— WHAT THE EXERCISE ASKS —
Copy out, word for word, the items below from the line with "118, 1368, 122)" to the line with "706, 699, 714)", including both of those lines.
begin MATERIAL TO PROCESS
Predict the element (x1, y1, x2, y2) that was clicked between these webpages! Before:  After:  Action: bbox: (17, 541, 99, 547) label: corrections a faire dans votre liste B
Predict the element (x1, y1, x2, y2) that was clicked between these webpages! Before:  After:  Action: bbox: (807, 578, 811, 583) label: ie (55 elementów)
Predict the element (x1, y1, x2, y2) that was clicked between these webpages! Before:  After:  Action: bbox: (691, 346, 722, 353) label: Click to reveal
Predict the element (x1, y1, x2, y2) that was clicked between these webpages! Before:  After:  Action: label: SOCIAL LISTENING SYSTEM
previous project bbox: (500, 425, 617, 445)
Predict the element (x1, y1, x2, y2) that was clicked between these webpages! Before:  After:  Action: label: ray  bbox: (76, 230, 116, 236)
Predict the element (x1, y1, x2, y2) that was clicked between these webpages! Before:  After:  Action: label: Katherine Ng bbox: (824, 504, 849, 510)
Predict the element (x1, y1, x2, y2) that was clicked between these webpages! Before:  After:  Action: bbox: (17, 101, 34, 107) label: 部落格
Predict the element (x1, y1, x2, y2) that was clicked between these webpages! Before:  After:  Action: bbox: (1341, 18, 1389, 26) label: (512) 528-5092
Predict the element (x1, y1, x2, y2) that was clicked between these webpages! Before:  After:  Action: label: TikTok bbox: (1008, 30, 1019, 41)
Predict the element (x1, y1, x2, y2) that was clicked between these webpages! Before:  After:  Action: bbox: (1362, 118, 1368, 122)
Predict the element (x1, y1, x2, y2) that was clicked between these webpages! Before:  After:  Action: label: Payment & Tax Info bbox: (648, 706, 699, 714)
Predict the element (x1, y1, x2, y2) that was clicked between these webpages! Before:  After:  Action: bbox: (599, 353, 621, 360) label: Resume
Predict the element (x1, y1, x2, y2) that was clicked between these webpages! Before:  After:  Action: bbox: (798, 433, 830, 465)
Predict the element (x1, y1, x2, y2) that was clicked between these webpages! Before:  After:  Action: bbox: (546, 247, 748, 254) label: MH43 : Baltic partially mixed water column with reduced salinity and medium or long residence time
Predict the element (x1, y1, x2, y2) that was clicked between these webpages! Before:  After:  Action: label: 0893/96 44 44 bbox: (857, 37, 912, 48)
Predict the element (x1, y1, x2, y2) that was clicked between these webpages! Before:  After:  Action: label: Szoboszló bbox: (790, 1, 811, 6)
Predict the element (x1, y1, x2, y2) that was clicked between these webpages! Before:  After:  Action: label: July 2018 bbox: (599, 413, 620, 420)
end MATERIAL TO PROCESS
— TASK SOLUTION —
Predict the element (x1, y1, x2, y2) that was clicked between these webpages! Before:  After:  Action: bbox: (1362, 118, 1368, 122)
Predict the element (x1, y1, x2, y2) that was clicked between these webpages! Before:  After:  Action: label: Payment & Tax Info bbox: (648, 706, 699, 714)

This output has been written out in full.